16 марта. Желябова, 29
Приехала к Тотвенам поздно. Во мне раздумье и лукавство. И легкая боль в плечах.
Суббота, 18 марта
Была в Смольном. М.С. дала мне ответ части 21494 на запрос обкома об Эдике. 5.1. выбыл в другую часть. Подписи польские. Значит, армия Берлинга. Домой шла, уже подкошенная радостью и тревогой, – 5 января было давно…
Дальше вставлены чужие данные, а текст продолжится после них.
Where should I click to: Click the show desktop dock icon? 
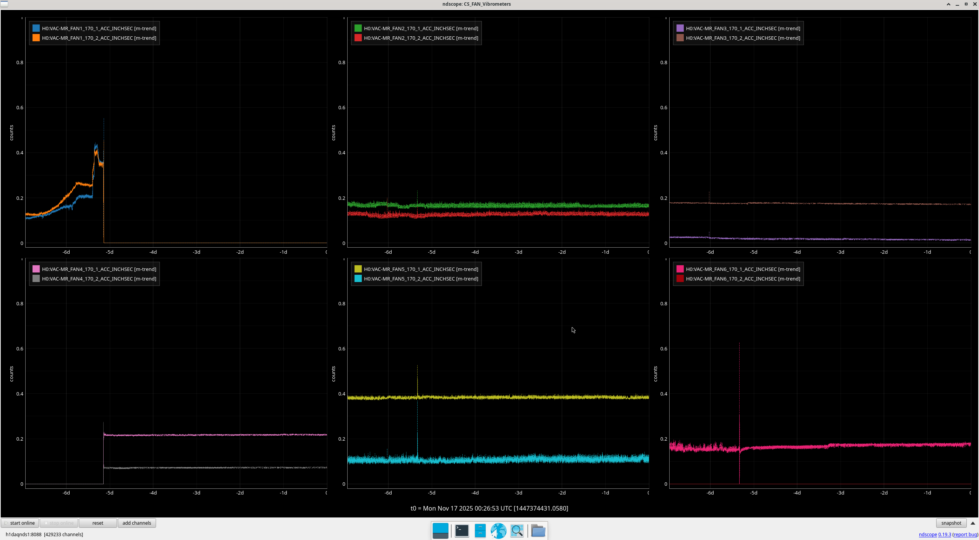tap(440, 530)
А дома, в дверях, нашла письма от Нат. Ис. и от Эдика. Вошла в синюю комнату, где было холодно и пыльно, зажгла лампу, не раздеваясь, села на диван. Морозило. Билось сердце, и ноги стали совсем чужими. Не снимая даже перчаток, распечатала письмо Эдика, поцеловала его, погладила щекой грязную затрепанную бумагу. Посмотрела на дату: 7 марта. Сказала громко, чтобы вообразить, что хоть кто-нибудь слышит, хоть тени:
– I live, I live, I’m here…
Письмо сжатое, сдержанное. Почти холодное. За всем этим вижу огромную боль и огромную муку.
«После долгого молчания могу сообщить тебе коротко о себе… признан комиссией нестроевым… близорукость, косоглазие… дистрофия… может быть, отправят на лечение… твой день… душой с тобою…»
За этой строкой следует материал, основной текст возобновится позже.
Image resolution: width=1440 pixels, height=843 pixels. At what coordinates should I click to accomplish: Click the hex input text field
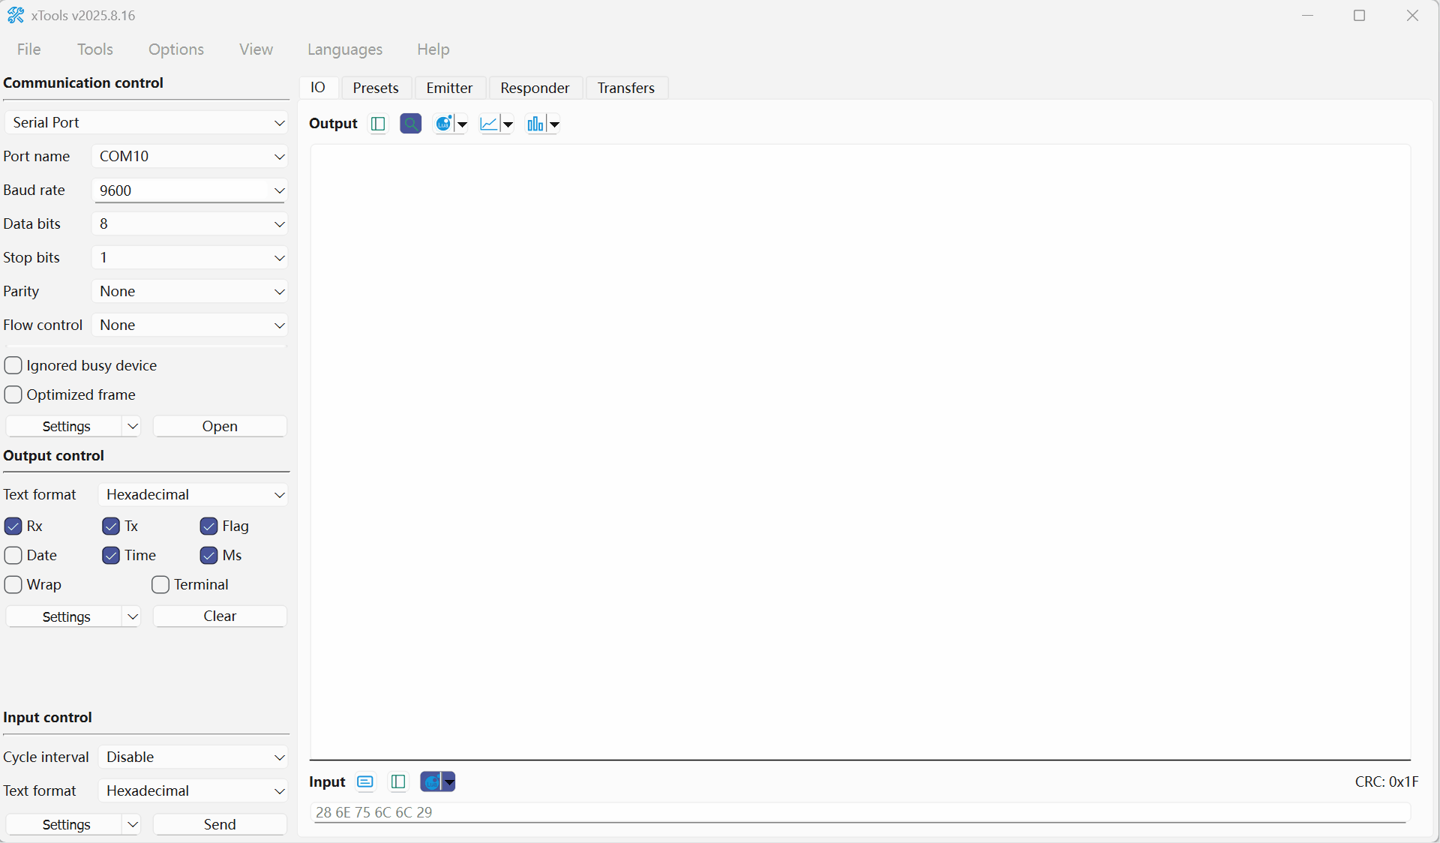click(860, 812)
Орлиное зрение Эдика – и близорукость! Его прекрасные глаза – и косоглазие! Польская кровь – и дистрофия!
Что же это такое, господи!
На конверте – странная на первый взгляд и неуместная дата карандашом: 23.2.1918–1944. Поняла не сразу: из Польской Армии символически, упоминая о дне Красной Армии, дает мне понять, что ему – плохо, что он – среди чужих. Этого, собственно, и нужно было ждать. Что общего у брата, у этого сумасшедшего романтика Революций и мессианской легендарной Польши, с реальными и настоящими поляками современности и сегодняшнего дня? Язык только – да и то Эдик говорит на старинном польском языке дедов, на каком в Польше уже давно, с середины XIX века, никто не говорит. Опять коллизия в его бедной, бедной жизни – опять столкновение с действительностью – и опять поражение моего брата! Какая жестокая карма! Снова оказаться ненужным и лишним – даже в таком деле, как война. Нестроевой… всегда он был вне какого-то жизненного строя, в котором шли вперед другие. Входил. Шагал вместе. Был счастлив – и всегда выбывал… как нестроевой.
Только бы демобилизовали. Только бы вернули мне, в мои руки. А уж там как-нибудь…
Затопила печку. Думала. Знобило так, что не могла решиться снять шубку. Пришли Гнедич, Валерка, заходила управхозиха. Говорила о чем-то, слушала, отвечала, пила чай. Но было нехорошо, очень нехорошо. Сделанное веселое настроение, такое бьющее хмельной и бурной пеной смеха через край, сразу куда-то ушло. Пришли усталость, безмерная усталость. Тихая радость от его жизни, тихая боль от боли его жизни. И знание своей беспомощности, бескрылости, одиночества.